Smith encouraged the graduates and everyone else to follow the golden rule. “I am a huge believer in helping others whenever and wherever you can,” he said.
Though people may disagree, Smith said listening and trying to understand each other is essential. “In the end, they are another human being, just like you,” he said.
Good spoke briefly to encourage the graduates. “Today is not an ending, but a beginning to your bright futures,” the principal said.
All 13 graduates earned Career and Technical Education diploma seals. Nine students were honor graduates with at least a 3.0 cumulative GPA. Four earned the governor’s seal, and three earned the board of education seal. One earned the Excellence in Civics seal, and two are early college scholars.
The class included: Brenna Baldwin, Brianna Borrell, Michael Campbell, Camryn Carpenter, Lacey DeAscentis, Joshua Earling, Megan Hoover, Matthew Lambert, Ethan Moore, Saara Souadi, Colton Williams, Brianna Wimer, and Kirsten Wood.
HHS seniors earn scholarships, awards
MONTEREY — The following graduates of the Highland High School Class of 2023 received scholarships last week prior to commencement.
• Brenna Baldwin — $500 Blue Grass Ruritan Club; $16,000 Fox Scholarship; $9,000 Go First; SOAR scholarship.
• Brianna Borrell — SOAR Scholarship.
• Michael Campbell — $500 Blue Grass Ruritan Club; $16,000 Fox Scholarship; $500 Highland Telephone Cooperative; $1,000 Monterey Lions Club Foundation; Mary Baldwin University Merit Scholarship; $500 Reynolds-Jenkins; SOAR Scholarship; Staunton Rotary Code of Ethics Award.
• Camryn Carpenter — $500 Blue Grass Ruritan Club; $1,000 Dupont Community Credit Union; $16,000 Fox Scholarship; $1,000 GRASP Last Dollar; Highland County Arts Council Scholarship; $300 Highland County Education Foundation; $500 Highland Telephone Cooperative; $1,550 Liberty Academic Scholarship; $500 Liberty Champion Award; $500 Liberty Legacy Award; $500 SCA Scholarship; SOAR Scholarship; Staunton Rotary Code of Ethics Award; $750 Virginia Scholarship.

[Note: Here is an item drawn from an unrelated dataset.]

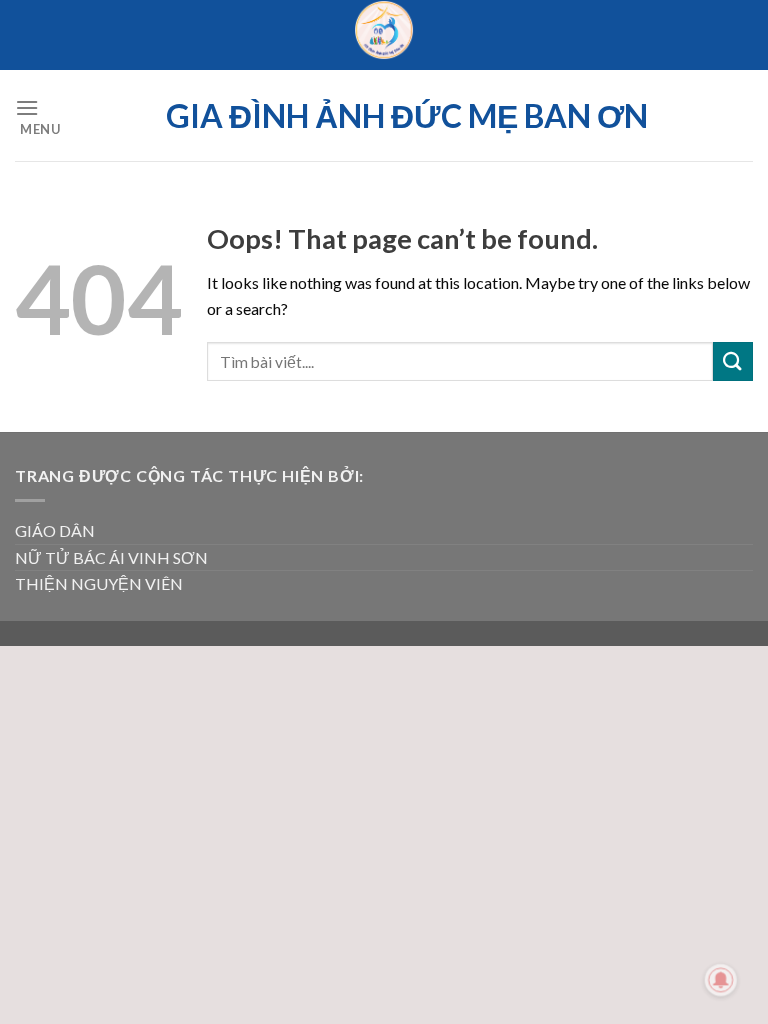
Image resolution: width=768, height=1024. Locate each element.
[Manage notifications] (721, 980)
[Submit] (733, 361)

• Lacey DeAscentis — SOAR Scholarship.
• Megan Hoover — $500 Highland Telephone Cooperative; SOAR Scholarship.
• Ethan Moore — SOAR Scholarship.
• Colton Williams — $500 Blue Grass Ruritan Club; $1,000 Monterey Lions Club Foundation; $500 Lohr-Lunsford Scholarship; $500 Mill Gap Ruritan Club; $500 Reynolds-Jennings; SOAR Scholarship.
• Brianna Wimer — $500 Blue Grass Ruritan Club; $500 Blue Grass Valley Bank; $2,500 Dawn Field Memorial Scholarship; $250 FFA Scholarship; $16,000 Fox Scholarship; $500 Highland Telephone Cooperative; $500 Mill Gap Ruritan Club; $10,000 Mustoe Seybert Family; $500 NWTF Dr. James Earl Kennamer; $1,000 Neverland Scholarship; $1,000 Reynolds-Jennings; SOAR Scholarship.
• Kirsten Wood — $500 Blue Grass Ruritan Club; $4,000 Bolar Ruritan Foundation; $500 FFA Alumni; $250 FFA Scholarship; $16,000 Fox Scholarship; $500 Highland County Public Library; $500 Little Switzerland Strutters; $500 Reynolds-Jennings; $2,000 Richard P. Coon Memorial STEM; SOAR Scholarship; $500 Stonewall Ruritan Club.
• Highland High School also extended a special thank you to Little Big Dog Rescue for sponsoring a one-year digital subscription to The Recorder for graduating seniors who will be leaving the county.